**EXCERPTED PASSAGE:**
■ ■ ■ ■
Are liberals finally waking up to the internet pornography pandemic?
Two cheers to the New York Times, which recently published an incredibly disturbing and eye-opening feature by Nicholas Kristof, “The Children of Pornhub”, which produced some hand-wringing from some major credit-card companies. Who knows whether the self-examination is sincere, or merely a perfunctory statement till the storm passes over.
Last week the lewd media platform OnlyFans announced that it was banning “sexually explicit” material from its platform, only to reverse its decision a day later. In Monday’s New York Times feminist law professor Catharine MacKinnon roasts them, telling the ugly truth about the reality of so-called “sex work.” Whether this moment can turn into a movement is up to us.
I recently made my own effort to deal with this issue when I accidentally stumbled across a podcast entitled “XXX audio.” (I was looking for podcasts for a family trip, and my kids had told me there were some available on Spotify). Well, that title caught my attention, especially since Spotify advertises that its “Family Account,” which we subscribe to, offers an “explicit material” filter for parents, which I had on all of my devices. I scrolled down and noticed titles like “Strapmother Penetration.”
I listened with shock as it described how a stepson and his friend tie his stepmother to the bed and rape her. There are other shocking things available on this side of the parent filter. I immediately contacted Spotify about this. The conversation was so bad as to be almost comic. I made a copy of the transcript for anyone who is interested.
First, they wanted specific details of the objectionable material, including the “timestamp.” (I had to look that one up). OK. Boys tie up and rape stepmom. Bad enough? They then told me that the “filter” is self-regulated by the providers. So I asked whether there is any process inside Spotify for reviewing providers who are misreporting? They could not and would not affirm whether there is such a process.
I asked to be bumped up to a supervisor. The supervisor could not and would not assure me that there was any process in Spotify for filtering explicit material. I gently told the supervisor in no uncertain terms that this is false advertising to the parents who are using the Spotify Family Plan and think they are getting a safe product, and that I would publish our conversation. I invited him to think again and try to answer my question. He doubled down, and told me that someone at Spotify would contact me very quickly about this matter.
It’s been two weeks, and no answer. Moreover, the material is still up and available.
If you want to do your part to make this “moment” against a culture of sexual exploitation into a “movement,” please circulate this story to anyone you know and encourage them to boycott Spotify.
Nathan Schlueter is a professor of philosophy and religion.
■ ■ ■ ■
**DATA BELOW:**
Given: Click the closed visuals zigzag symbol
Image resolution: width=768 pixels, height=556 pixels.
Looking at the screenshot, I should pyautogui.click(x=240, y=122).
■ ■ ■ ■
**WHAT TO PRODUCE:** In the opinion piece about Spotify's parent filter, who does Spotify say regulates the "explicit material" filter?

**YOUR RESPONSE:** The providers regulate it themselves.